Level | Max Node | Number of possible Nodes |
---|---|---|
0 | 0xXXXXXXXXXXXXXXXX |
1 |
1 | 0x00XXXXXXXXXXXXXX |
1 |
2 | 0x0000XXXXXXXXXXXX |
1 |
3 | 0x000000XXXXXXXXXX |
1 |
4 | 0x000000E8XXXXXXXX |
232 |
5 | 0x000000E8D4XXXXXX |
59,604 |
6 | 0x000000E8D4A5XXXX |
15,258,789 |
7 | 0x000000E8D4A510XX |
3,906,250,000 |
8 | 0x000000E8D4A51000 |
1,000,000,000,000 |
In the table above, X indicates nibbles that are always zeroed out for every
node at that level. You can easily view nodes at a level using a row prefix
with the fluo scan command.
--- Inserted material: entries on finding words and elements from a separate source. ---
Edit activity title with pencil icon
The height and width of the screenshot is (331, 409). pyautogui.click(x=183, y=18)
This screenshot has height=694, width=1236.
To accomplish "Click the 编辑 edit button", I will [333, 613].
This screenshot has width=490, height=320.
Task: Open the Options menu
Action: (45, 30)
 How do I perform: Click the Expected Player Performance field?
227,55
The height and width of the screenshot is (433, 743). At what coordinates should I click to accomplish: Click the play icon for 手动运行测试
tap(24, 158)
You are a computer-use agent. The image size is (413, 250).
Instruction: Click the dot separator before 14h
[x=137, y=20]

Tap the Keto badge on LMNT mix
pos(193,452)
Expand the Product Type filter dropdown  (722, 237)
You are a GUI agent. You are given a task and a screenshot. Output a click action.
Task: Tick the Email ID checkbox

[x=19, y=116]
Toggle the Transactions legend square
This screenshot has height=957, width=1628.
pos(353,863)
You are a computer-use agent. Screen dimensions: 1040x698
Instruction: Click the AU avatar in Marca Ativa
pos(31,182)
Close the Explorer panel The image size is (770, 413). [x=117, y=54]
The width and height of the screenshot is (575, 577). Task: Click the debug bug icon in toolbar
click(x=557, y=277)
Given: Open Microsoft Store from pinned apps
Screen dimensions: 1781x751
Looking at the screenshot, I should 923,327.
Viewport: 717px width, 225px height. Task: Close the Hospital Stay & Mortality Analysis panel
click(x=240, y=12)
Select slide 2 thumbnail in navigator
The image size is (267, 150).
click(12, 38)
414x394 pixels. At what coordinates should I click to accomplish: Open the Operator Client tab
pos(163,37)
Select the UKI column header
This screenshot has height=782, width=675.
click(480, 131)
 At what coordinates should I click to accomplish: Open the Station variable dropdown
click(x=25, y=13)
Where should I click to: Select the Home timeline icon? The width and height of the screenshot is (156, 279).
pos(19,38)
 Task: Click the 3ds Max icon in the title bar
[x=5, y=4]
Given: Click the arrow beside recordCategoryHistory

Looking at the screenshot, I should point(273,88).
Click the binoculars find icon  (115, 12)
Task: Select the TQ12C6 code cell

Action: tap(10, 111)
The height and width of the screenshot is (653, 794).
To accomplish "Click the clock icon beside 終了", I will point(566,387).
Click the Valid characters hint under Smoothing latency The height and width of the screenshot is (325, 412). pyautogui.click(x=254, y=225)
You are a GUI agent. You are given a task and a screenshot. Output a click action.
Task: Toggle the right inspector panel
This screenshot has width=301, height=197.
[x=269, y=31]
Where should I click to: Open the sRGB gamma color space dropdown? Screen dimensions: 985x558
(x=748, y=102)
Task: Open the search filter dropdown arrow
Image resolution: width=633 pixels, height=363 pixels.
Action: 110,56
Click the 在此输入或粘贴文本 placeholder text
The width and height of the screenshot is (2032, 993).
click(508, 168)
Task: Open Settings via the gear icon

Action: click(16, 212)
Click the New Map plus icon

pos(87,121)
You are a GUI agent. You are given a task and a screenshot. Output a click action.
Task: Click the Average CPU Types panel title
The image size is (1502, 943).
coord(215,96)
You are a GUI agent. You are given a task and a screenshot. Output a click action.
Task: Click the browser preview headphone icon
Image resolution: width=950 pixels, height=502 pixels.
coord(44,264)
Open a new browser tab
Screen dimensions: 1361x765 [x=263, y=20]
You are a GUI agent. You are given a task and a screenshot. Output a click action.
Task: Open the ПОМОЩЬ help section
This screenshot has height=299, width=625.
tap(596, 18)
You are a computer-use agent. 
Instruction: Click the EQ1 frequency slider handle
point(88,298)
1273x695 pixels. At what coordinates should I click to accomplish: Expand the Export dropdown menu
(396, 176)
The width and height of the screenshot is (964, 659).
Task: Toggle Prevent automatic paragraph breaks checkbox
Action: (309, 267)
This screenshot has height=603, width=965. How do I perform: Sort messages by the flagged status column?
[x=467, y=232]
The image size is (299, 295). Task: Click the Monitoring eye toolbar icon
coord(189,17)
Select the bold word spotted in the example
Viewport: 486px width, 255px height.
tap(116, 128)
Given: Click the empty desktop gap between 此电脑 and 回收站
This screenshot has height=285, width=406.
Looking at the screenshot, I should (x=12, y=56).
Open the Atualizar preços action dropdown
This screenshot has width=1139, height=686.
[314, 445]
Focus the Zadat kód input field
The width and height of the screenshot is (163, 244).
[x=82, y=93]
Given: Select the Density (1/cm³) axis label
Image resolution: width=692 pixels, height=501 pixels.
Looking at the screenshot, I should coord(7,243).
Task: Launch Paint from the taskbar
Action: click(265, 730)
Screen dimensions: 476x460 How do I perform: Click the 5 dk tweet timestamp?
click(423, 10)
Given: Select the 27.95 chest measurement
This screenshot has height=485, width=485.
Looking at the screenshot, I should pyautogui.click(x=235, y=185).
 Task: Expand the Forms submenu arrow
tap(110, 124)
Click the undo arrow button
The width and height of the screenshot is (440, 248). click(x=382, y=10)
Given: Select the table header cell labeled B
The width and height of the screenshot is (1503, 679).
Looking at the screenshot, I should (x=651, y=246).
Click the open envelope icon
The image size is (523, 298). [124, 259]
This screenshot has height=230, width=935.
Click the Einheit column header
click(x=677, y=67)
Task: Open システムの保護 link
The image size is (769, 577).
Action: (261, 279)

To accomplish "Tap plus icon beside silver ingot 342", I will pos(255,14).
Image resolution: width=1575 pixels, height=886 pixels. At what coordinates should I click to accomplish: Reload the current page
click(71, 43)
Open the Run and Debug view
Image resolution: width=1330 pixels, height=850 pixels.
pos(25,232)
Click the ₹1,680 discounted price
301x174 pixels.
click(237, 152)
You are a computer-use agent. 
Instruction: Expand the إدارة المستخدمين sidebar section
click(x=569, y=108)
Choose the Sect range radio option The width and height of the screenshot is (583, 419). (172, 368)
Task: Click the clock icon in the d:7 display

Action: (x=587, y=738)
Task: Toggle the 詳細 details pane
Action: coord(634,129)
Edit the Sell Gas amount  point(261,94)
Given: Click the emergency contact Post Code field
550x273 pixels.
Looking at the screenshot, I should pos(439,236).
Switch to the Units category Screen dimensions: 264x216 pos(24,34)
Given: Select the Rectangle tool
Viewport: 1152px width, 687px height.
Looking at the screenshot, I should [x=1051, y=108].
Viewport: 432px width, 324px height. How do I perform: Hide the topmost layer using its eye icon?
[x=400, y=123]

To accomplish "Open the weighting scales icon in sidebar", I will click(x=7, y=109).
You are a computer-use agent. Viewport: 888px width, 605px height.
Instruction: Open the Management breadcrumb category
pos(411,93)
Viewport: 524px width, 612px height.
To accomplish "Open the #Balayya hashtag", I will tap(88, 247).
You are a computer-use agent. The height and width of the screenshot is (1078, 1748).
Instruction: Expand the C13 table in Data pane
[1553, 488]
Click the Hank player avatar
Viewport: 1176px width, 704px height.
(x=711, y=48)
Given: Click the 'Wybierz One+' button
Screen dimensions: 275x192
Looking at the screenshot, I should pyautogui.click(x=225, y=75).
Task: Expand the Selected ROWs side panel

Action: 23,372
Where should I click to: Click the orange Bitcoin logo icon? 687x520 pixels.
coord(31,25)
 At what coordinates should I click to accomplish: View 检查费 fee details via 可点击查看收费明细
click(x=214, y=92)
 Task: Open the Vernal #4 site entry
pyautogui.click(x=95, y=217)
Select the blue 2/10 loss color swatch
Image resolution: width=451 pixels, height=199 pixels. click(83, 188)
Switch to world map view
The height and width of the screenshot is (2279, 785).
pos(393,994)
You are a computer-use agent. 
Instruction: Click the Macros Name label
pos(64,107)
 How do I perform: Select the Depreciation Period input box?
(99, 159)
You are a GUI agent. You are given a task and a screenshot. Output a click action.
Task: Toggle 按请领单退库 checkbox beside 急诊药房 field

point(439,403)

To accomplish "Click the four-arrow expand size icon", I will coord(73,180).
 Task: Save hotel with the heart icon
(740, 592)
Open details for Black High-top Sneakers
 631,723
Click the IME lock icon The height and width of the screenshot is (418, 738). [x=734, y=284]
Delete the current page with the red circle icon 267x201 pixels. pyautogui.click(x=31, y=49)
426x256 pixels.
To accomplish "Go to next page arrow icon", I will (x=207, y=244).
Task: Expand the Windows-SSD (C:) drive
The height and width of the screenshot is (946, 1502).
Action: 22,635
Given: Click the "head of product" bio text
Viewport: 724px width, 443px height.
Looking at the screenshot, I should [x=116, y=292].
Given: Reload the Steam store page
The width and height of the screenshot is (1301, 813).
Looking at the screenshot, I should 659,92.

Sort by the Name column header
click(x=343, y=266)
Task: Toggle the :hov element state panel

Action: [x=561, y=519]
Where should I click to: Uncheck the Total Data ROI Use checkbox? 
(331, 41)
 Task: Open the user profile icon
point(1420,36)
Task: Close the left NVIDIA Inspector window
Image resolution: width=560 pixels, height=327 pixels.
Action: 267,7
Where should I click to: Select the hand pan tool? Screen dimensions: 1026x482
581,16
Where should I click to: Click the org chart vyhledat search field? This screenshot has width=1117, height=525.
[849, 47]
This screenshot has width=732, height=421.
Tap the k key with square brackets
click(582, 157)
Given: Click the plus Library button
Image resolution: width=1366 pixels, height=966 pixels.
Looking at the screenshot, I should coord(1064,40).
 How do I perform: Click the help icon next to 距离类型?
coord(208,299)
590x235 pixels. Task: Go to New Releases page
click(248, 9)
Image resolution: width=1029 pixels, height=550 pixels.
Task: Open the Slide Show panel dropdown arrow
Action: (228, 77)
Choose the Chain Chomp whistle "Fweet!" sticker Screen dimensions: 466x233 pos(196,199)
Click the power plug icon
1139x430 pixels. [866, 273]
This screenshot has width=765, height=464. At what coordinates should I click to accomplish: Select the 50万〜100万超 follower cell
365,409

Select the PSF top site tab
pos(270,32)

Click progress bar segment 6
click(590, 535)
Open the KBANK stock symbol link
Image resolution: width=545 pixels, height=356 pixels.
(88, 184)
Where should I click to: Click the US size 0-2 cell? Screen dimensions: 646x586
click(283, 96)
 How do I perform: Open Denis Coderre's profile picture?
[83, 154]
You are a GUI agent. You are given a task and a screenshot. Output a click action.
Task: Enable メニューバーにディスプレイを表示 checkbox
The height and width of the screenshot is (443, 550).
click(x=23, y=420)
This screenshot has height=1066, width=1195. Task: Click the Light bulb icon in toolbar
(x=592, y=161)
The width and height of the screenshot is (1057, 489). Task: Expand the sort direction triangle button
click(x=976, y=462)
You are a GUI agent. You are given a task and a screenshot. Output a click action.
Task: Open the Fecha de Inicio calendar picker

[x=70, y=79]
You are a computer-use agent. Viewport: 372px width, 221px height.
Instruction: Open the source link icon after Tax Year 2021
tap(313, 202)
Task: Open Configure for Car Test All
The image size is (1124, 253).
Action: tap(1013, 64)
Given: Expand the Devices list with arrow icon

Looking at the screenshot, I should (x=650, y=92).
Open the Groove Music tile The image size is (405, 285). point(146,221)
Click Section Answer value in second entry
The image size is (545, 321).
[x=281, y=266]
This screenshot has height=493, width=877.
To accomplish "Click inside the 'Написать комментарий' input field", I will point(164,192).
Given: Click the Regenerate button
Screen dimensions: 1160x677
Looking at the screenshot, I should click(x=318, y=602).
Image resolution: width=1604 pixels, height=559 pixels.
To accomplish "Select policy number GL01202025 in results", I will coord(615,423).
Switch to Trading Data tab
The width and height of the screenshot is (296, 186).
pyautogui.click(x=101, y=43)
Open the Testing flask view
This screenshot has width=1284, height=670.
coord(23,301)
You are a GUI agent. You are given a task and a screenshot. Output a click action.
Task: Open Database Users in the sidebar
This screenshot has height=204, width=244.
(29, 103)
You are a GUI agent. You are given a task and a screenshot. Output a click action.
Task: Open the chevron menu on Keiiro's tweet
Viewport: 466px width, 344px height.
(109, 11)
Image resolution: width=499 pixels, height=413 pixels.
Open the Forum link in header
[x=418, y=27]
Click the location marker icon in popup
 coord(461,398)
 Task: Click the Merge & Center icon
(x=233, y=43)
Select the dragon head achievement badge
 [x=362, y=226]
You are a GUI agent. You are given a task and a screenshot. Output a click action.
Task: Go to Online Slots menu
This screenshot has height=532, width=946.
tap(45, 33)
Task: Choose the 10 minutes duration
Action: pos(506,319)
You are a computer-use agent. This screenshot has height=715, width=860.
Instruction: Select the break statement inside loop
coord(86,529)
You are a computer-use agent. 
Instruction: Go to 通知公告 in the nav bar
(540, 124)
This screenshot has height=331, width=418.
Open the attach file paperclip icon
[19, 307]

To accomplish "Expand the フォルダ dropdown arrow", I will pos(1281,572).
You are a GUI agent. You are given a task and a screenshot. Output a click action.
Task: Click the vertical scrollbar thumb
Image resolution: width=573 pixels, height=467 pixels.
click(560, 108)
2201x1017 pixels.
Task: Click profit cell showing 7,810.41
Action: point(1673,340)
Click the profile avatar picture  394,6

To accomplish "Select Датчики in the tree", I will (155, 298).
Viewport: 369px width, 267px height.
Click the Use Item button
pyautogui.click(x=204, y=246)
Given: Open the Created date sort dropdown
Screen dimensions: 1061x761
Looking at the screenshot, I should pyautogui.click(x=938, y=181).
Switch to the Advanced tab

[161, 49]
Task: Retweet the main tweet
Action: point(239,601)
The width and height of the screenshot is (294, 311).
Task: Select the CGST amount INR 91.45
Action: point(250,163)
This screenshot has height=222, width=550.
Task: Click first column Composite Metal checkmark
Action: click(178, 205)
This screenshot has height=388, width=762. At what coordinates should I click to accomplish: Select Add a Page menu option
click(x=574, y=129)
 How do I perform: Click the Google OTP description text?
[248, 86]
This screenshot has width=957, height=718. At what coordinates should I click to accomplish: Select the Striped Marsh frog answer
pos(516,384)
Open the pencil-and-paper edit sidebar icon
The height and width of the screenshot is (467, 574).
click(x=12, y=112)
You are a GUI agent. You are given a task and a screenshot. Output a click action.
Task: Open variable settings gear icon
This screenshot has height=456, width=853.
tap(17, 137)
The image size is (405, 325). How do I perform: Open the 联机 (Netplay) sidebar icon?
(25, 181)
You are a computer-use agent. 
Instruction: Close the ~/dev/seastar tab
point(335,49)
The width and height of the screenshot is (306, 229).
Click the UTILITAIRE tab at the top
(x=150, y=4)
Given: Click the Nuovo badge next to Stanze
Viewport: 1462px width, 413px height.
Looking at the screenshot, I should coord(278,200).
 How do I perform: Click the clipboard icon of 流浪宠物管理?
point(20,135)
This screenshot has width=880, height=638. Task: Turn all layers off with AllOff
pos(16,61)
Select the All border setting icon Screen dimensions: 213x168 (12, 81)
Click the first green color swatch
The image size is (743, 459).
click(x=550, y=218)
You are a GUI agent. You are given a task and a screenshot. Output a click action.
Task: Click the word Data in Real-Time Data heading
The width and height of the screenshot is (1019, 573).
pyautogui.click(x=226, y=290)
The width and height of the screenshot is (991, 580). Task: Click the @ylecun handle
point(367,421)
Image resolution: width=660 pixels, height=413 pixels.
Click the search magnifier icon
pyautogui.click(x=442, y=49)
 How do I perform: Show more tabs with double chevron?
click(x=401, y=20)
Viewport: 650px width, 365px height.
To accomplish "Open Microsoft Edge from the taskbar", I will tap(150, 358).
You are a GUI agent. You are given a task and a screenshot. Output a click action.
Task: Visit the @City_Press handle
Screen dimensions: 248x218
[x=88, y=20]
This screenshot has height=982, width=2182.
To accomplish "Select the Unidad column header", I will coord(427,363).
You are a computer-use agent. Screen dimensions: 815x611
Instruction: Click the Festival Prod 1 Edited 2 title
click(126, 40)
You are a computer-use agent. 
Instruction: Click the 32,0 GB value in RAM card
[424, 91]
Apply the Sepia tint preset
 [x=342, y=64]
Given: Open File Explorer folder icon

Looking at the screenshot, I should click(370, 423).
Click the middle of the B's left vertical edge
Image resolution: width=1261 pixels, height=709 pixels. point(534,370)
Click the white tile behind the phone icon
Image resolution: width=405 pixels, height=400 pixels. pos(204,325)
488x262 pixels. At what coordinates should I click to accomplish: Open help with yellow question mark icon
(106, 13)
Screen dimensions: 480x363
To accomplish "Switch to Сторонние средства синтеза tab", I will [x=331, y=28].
For example fluo scan -p 05
shows all nodes at
level 5.
For small scale test a max of 109 and a stop level of 6 is a good choice.
mvn package
This will create a jar and shaded jar in target:
$ ls target/stresso-*
target/stresso-0.0.1-SNAPSHOT.jar target/stresso-0.0.1-SNAPSHOT-shaded.jar
There are several integration tests that run Stresso on a MiniFluo instance.
These tests can be run using mvn verify
.
The bin directory contains a set of scripts to help run this test on a cluster. These scripts make the following assumpitions.
FLUO_HOME
environment variable is set. If not set, then set it inconf/env.sh
.- Hadoop
yarn
command is on path. - Hadoop
hadoop
command is on path. - Accumulo
accumulo
command is on path.
Before running any of the scipts, copy conf/env.sh.example
to conf/env.sh
, then inspect and modify the file.
Next, execute the run-test.sh script. This script will create a
new Apache Fluo app called stresso
(which can be changed by FLUO_APP_NAME
in your env.sh).
It will modify the application's fluo.properties, copy the stresso jar to the lib/
directory of the app and set the following in fluo.properties:
fluo.observer.0=stresso.trie.NodeObserver
fluo.app.trie.nodeSize=X
fluo.app.trie.stopLevel=Y
The run-test.sh
script will then initialize and start the Stresso application.
It will load a lot of data directly into Accumulo without transactions and then
incrementally load smaller amounts of data using transactions. After incrementally
loading some data, it computes the expected number of unique integers using map reduce.
It then prints the number of unique integers computed by Apache Fluo.
The script generate.sh starts a map reduce job to generate random integers.
generate.sh <num files> <num per file> <max> <out dir>
where:
num files = Number of files to generate (and number of map task)
numPerMap = Number of random numbers to generate per file
max = Generate random numbers between 0 and max
out dir = Output directory
The script split.sh pre-splits the Accumulo table used by Apache Fluo. Consider running this command before loading data.
split.sh <num tablets> <max>
where:
num tablets = Num tablets to create for lowest level of tree. Will create less tablets for higher levels based on the max.
After generating random numbers, load them into Apache Fluo with one of the following commands. The script init.sh intializes any empty table using map reduce. This simulates the case where a user has a lot of initial data to load into Fluo. This command should only be run when the table is empty because it writes directly to the Fluo table w/o using transactions.
init.sh <input dir> <tmp dir> <num reducers>
where:
input dir = A directory with file created by stresso.trie.Generate
node size = Size of node in bits which must be a divisor of 32/64
tmp dir = This command runs two map reduce jobs and needs an intermediate directory to store data.
num reducers = Number of reduce task map reuduce job should run
Run the load.sh script on a table with existing data. It starts a map reduce job that executes load transactions. Loading the same directory multiple times should not result in incorrect counts.
load.sh <input dir>
After loading data, run the print.sh script to check the status of the computation of the number of unique integers within Apache Fluo. This command will print two numbers, the sum of the root nodes and number of root nodes. If there are outstanding notification to process, this count may not be accurate.
print.sh
In order to know how many unique numbers are expected, run the unique.sh script. This scrpt runs a map reduce job that calculates the number of unique integers. This script can take a list of directories created by multiple runs of generate.sh
unique.sh <num reducers> <input dir>{ <input dir>}
As transactions execute they leave a trail of history behind. The nodes in the lower levels of the tree are updated by many transactions and therefore have a long history trail. A long transactional history can slow down transactions. Forcing a compaction in Accumulo will clean up this history. However compacting the entire table is expensive. To avoid this expense, compact only the lower levels of the tree. The following command will compact levels of the tree with a maximum number of nodes less than the specified cutoff.
compact-ll.sh <max> <cutoff>
where:
cutoff = Any level of the tree with a maximum number of nodes that is less than this cutoff will be compacted.